*** Opening of INFORMATION GIVEN ***

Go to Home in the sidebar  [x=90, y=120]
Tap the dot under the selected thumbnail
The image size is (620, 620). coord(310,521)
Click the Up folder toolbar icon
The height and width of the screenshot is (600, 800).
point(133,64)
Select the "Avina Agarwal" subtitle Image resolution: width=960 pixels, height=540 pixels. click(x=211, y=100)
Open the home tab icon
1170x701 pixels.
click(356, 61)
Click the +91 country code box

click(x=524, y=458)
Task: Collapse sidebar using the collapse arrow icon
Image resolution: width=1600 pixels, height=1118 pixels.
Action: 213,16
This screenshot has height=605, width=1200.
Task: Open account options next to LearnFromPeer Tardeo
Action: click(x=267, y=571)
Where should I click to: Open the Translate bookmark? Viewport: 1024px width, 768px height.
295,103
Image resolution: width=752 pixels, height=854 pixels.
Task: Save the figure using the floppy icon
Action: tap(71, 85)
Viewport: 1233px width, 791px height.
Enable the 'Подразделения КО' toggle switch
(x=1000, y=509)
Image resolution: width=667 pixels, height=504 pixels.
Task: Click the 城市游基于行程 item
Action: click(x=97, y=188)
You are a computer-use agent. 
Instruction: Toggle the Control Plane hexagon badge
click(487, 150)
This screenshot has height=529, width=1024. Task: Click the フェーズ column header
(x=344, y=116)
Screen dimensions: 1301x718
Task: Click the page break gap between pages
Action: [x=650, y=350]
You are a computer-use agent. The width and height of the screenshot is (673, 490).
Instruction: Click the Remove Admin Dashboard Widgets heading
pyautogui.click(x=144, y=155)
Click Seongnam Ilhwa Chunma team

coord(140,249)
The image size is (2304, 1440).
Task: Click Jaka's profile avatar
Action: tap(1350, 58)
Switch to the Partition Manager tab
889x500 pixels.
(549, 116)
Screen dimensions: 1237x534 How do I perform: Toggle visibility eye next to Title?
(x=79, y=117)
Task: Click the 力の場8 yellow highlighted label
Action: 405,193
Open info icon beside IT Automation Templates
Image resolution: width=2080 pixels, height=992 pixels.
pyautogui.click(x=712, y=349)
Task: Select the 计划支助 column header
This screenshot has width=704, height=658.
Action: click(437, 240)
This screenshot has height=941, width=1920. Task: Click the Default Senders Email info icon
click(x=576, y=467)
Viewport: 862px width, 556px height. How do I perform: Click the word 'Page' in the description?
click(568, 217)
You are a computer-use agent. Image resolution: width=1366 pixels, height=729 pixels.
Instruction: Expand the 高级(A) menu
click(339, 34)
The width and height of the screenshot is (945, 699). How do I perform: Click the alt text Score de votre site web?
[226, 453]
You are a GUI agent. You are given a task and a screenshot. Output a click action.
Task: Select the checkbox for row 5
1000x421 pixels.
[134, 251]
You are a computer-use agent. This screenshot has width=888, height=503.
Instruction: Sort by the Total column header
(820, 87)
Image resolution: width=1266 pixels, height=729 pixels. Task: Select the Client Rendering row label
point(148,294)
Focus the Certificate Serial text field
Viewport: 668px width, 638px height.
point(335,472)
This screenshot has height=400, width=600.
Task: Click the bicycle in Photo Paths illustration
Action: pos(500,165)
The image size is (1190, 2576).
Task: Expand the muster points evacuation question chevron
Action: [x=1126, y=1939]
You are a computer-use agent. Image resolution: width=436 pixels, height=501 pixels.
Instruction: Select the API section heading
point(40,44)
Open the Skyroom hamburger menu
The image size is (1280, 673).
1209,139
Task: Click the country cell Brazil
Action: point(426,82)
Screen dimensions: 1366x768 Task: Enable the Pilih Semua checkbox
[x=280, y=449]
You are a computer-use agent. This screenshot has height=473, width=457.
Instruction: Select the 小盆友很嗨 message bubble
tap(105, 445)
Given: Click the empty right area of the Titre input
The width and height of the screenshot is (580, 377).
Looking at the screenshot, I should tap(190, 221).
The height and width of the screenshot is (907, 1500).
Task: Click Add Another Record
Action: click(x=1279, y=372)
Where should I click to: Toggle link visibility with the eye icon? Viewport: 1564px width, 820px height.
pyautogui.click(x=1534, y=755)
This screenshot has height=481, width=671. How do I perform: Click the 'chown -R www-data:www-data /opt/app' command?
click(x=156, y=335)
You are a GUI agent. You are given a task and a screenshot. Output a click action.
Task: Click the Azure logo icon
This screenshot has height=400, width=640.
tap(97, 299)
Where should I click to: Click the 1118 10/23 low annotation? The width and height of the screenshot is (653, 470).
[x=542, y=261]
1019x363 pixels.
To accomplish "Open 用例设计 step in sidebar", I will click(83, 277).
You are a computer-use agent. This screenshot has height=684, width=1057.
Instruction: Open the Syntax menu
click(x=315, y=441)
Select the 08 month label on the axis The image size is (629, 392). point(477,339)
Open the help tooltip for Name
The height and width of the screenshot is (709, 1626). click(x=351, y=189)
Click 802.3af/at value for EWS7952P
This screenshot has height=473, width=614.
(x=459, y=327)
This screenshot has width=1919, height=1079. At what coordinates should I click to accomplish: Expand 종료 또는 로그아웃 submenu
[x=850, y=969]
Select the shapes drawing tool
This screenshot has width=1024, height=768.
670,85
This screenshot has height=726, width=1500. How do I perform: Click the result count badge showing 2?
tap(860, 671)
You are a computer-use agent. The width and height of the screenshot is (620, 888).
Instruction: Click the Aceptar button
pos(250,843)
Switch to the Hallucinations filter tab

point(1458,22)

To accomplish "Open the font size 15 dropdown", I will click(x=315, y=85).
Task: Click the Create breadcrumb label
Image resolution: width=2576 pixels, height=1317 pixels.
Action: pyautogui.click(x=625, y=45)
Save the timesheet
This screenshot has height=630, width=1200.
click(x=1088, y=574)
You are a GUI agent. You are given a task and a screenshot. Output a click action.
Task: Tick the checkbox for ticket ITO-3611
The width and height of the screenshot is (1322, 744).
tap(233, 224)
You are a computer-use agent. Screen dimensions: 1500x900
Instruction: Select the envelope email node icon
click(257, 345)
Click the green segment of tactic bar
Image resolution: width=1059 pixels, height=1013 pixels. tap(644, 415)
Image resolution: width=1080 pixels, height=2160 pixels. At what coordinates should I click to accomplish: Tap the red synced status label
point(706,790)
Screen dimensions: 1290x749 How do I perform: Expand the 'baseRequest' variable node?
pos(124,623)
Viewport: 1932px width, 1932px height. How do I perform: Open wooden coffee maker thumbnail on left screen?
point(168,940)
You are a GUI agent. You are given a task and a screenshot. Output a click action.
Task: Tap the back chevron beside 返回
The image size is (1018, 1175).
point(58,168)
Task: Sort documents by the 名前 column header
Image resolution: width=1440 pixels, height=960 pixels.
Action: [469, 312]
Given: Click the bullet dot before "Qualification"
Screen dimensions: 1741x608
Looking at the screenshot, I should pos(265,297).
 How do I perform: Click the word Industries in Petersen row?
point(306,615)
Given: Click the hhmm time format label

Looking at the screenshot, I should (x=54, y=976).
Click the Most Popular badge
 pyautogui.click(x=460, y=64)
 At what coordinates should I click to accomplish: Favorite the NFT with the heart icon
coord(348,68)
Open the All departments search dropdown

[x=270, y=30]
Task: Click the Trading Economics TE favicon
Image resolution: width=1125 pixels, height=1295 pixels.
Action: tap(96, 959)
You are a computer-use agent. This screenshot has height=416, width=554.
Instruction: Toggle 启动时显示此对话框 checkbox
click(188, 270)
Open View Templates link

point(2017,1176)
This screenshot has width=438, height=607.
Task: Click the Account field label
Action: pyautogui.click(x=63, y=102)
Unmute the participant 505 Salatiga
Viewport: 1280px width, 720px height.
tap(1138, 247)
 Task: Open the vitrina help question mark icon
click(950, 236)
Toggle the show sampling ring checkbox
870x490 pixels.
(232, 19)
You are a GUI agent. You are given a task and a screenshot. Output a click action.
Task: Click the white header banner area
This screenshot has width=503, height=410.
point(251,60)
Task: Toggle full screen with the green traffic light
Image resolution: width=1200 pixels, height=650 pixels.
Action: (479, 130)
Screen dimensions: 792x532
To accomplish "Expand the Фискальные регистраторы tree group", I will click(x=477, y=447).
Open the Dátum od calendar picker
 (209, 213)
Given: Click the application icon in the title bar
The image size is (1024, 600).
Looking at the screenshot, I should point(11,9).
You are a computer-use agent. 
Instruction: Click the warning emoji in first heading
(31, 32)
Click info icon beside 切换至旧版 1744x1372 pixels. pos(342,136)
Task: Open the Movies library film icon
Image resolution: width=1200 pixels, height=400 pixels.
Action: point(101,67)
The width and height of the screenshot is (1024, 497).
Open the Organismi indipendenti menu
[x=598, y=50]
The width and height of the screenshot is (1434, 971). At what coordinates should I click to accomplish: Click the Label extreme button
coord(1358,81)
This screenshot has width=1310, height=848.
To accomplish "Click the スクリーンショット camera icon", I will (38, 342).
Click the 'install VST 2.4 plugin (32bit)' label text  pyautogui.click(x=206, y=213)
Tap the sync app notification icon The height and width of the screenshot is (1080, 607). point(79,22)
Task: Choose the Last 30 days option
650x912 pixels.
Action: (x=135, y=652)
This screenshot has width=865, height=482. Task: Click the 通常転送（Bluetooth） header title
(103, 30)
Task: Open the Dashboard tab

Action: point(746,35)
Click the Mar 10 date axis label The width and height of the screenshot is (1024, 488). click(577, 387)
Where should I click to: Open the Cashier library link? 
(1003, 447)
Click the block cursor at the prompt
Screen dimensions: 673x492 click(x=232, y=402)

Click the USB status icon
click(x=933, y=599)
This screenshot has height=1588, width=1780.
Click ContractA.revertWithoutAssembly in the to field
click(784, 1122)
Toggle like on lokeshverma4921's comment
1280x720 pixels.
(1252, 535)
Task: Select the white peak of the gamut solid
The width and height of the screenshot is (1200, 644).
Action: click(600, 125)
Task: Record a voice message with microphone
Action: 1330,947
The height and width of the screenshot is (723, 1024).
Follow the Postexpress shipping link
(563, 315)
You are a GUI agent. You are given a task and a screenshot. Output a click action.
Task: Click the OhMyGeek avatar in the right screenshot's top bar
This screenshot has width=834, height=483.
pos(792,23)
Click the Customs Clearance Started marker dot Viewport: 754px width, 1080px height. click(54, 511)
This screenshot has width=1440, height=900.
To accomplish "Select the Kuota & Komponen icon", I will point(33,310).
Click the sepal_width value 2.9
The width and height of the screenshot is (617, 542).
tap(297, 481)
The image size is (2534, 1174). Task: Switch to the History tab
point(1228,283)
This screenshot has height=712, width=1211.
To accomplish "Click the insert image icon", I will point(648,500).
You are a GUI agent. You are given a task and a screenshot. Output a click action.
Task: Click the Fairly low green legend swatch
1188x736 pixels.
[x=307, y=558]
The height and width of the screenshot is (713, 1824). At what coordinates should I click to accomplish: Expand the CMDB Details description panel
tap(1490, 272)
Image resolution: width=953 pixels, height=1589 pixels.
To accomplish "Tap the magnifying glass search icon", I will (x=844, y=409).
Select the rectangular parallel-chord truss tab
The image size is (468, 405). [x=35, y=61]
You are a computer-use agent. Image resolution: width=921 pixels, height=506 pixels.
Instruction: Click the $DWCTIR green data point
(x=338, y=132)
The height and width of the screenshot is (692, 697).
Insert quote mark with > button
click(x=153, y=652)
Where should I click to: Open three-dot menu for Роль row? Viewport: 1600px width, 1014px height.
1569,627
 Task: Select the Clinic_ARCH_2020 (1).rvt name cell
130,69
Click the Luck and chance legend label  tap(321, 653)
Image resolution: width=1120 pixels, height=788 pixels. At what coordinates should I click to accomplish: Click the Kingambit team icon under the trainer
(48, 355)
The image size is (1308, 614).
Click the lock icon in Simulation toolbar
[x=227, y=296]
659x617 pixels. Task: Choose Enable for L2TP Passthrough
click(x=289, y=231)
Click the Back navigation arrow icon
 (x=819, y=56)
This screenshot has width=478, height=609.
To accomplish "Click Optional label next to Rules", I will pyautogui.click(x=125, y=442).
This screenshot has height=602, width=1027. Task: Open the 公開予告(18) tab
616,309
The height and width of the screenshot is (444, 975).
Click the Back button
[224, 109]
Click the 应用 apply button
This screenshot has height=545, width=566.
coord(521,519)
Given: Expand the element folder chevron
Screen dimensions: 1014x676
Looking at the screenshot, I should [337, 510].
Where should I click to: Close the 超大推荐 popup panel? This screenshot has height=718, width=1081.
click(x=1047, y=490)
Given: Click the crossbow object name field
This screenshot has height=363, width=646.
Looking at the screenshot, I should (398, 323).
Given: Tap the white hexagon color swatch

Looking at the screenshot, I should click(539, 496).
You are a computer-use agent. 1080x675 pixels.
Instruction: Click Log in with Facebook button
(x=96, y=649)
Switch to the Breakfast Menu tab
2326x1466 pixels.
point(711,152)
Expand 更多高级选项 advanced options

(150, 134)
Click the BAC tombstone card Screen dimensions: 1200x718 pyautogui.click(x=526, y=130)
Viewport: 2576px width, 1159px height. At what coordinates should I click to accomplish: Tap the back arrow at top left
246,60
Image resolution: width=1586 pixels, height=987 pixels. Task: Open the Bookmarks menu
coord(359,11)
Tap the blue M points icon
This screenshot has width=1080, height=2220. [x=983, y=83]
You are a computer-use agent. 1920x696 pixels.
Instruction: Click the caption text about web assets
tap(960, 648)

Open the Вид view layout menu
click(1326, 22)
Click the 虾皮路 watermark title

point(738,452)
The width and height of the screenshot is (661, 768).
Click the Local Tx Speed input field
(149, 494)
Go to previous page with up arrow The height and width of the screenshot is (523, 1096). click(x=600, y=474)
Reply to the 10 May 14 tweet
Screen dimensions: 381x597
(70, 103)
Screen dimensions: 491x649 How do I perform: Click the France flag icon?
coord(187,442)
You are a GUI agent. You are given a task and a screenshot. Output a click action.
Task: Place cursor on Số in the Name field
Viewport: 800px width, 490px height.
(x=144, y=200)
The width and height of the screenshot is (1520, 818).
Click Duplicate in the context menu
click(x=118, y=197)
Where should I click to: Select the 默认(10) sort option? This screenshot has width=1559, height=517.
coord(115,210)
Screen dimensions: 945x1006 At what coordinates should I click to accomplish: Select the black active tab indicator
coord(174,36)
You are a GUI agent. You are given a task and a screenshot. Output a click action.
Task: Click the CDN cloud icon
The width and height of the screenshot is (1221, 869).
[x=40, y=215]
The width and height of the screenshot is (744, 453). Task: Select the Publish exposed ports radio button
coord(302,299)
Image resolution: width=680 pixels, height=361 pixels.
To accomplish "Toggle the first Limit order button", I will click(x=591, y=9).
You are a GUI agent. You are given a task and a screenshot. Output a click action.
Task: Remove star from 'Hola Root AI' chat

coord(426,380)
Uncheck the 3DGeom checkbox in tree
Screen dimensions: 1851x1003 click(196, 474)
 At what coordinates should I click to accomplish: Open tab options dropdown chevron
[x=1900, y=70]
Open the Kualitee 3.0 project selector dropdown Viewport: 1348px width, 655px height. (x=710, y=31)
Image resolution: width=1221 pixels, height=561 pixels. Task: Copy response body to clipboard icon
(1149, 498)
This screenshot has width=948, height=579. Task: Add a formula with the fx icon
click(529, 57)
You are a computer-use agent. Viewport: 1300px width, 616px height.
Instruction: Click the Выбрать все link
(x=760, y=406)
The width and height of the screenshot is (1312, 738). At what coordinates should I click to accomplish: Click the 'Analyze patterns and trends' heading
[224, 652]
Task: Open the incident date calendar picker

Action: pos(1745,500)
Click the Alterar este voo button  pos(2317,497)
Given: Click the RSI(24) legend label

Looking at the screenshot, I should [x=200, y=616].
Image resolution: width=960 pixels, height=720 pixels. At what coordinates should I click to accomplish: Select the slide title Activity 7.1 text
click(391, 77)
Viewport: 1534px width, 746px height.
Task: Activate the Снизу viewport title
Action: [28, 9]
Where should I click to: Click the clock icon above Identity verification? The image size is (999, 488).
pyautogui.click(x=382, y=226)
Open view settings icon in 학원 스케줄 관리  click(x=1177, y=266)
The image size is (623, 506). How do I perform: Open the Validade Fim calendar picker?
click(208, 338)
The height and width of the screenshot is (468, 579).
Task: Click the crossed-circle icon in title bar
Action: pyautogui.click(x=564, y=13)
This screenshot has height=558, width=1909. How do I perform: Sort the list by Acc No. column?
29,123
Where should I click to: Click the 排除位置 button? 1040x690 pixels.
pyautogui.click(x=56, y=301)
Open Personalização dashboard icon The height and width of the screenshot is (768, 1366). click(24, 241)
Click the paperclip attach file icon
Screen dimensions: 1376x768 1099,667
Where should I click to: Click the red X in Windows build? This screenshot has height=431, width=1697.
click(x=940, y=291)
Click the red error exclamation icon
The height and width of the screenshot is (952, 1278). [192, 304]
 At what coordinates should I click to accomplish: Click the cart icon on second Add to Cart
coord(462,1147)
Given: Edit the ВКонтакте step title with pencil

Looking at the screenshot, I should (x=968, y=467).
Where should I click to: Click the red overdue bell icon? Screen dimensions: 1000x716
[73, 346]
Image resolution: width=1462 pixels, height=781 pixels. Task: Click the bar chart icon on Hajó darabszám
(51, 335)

*** Close of INFORMATION GIVEN ***

> WORK TO BE COMPLETED: Reproduce the entries above exactly, but only the lines between the line holding "The width and height of the screenshot is (945, 699)." and the line holding "Given: Click the empty", inclusive.

> YOUR RESPONSE:
The width and height of the screenshot is (945, 699). How do I perform: Click the alt text Score de votre site web?
[226, 453]
You are a GUI agent. You are given a task and a screenshot. Output a click action.
Task: Select the checkbox for row 5
1000x421 pixels.
[134, 251]
You are a computer-use agent. This screenshot has width=888, height=503.
Instruction: Sort by the Total column header
(820, 87)
Image resolution: width=1266 pixels, height=729 pixels. Task: Select the Client Rendering row label
point(148,294)
Focus the Certificate Serial text field
Viewport: 668px width, 638px height.
point(335,472)
This screenshot has height=400, width=600.
Task: Click the bicycle in Photo Paths illustration
Action: pos(500,165)
The image size is (1190, 2576).
Task: Expand the muster points evacuation question chevron
Action: [x=1126, y=1939]
You are a computer-use agent. Image resolution: width=436 pixels, height=501 pixels.
Instruction: Select the API section heading
point(40,44)
Open the Skyroom hamburger menu
The image size is (1280, 673).
1209,139
Task: Click the country cell Brazil
Action: point(426,82)
Screen dimensions: 1366x768 Task: Enable the Pilih Semua checkbox
[x=280, y=449]
You are a computer-use agent. This screenshot has height=473, width=457.
Instruction: Select the 小盆友很嗨 message bubble
tap(105, 445)
Given: Click the empty right area of the Titre input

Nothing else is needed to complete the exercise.